D’une part il est important de tenir compte des améliorations dans l’exhaustivité du comptage des déplacés. Les 4 cinquièmes de l’accroissement observé entre 2017 et 2018 sont ainsi attribuables aux déplacés internes aux Etats. Une catégorie de personnes recensées systématiquement depuis peu par un organisation spécifique (l’Internal Displacement Monitoring Center à Genève) dont la qualité de relevé a beaucoup progressé ces dernières années.

D’autre part, il est important, sur le long terme, de tenir compte de l’augmentation de la population mondiale qui a immanquablement des effets sur le nombre de personnes risquant de devoir se déplacer. Pour ce qui est des réfugiés, on peut remarquer que leur pourcentage oscille autour de 0.9% de la population mondiale depuis 2015 sans accroissement spectaculaire.
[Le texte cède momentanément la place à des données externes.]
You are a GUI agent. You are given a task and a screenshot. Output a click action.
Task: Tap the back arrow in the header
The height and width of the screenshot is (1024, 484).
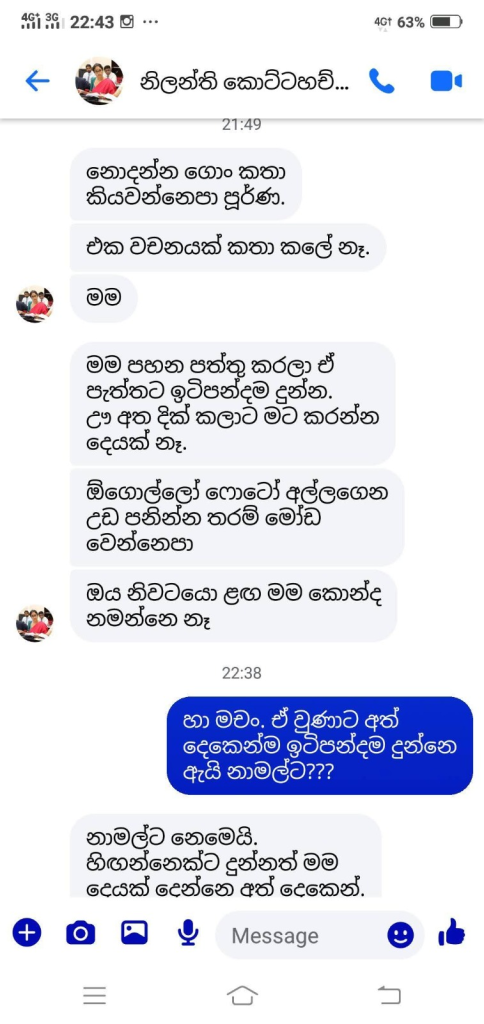pyautogui.click(x=37, y=81)
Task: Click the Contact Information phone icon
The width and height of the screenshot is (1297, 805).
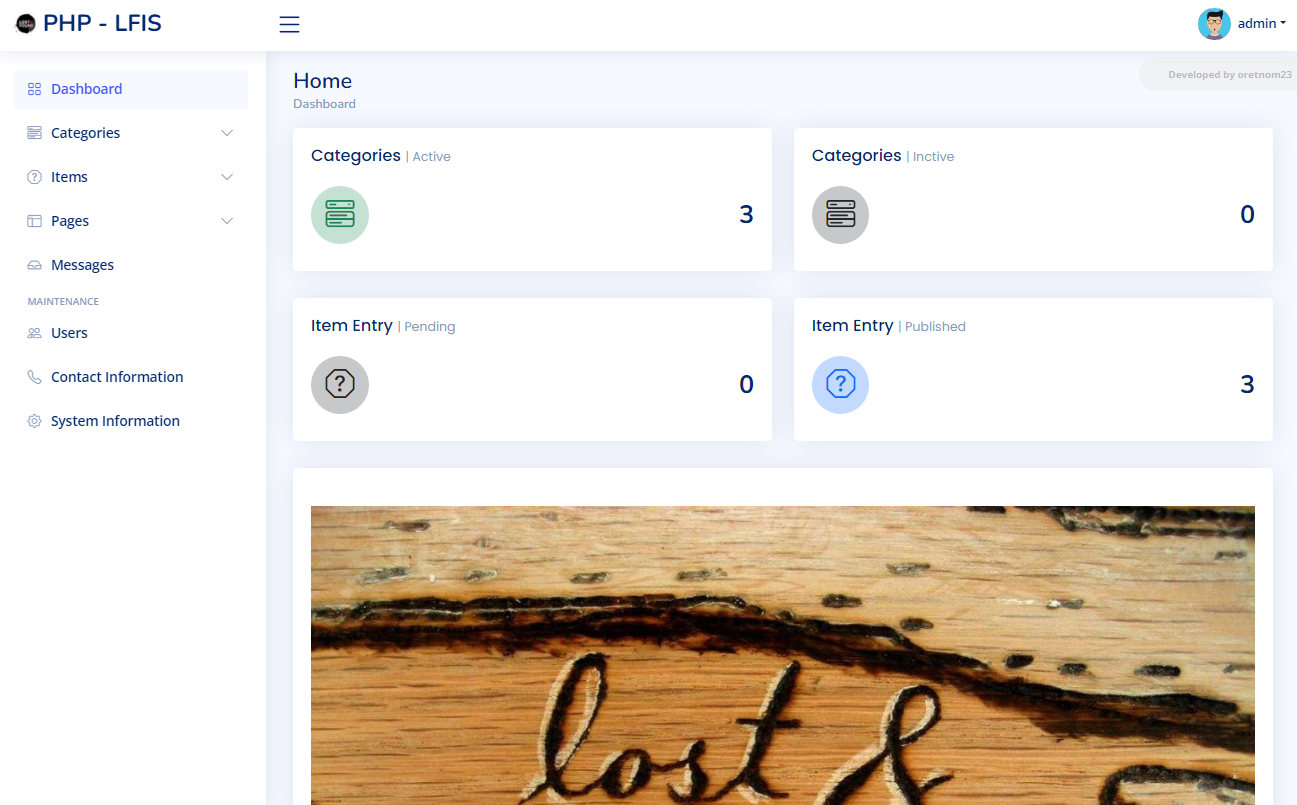Action: (34, 377)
Enfin, il ne faut pas oublier que chaque année des millions de personnes déplacées rentrent chez elles (2.9 millions en 2018). L’histoire montre que si une accalmie des violences survient le nombre de déplacés tend rapidement à diminuer. Ce fut par exemple le cas au début du siècle lors de l’intervention militaire de l’OTAN, suivie par la paix en ex-Yougoslavie. Avec un peu d’optimisme, on peut imaginer pour les années à venir un déclin similaire des déplacés dans certaines régions.

Mettre l’accent sur le niveau jamais atteint des déplacements forcés se comprend de la part du HCR. Le but est de faire réagir, de susciter des actions politiques et de mobiliser des ressources pour faire face à ces tragédies. Dans le même temps, insister année après année sur les nouveaux records de déplacements et sur leur caractère inéluctable présente un risque. Celui de conforter certaines populations d’Europe dans une peur irrationnelle de ” flots de réfugiés ” cherchant par tous les moyens à fuir vers le Nord. Celui aussi de donner des arguments aux politiciens qui font de cette peur leur fonds de commerce et proposent d’ériger des murs pour se protéger des réfugiés. Il faut donc compléter et nuancer le message alarmiste sur l’effectif des déplacés en rappelant deux points essentiels : 1) l’immense majorité des personnes qui doivent fuir la violence trouvent refuge à proximité immédiate de leur domicile, sans avoir ni l’intention, ni le souhait, ni les moyens, de venir jusqu’en Europe 2) le vœu le plus cher de la plupart des victimes de violences est de retourner au plus vite dans leurs foyers.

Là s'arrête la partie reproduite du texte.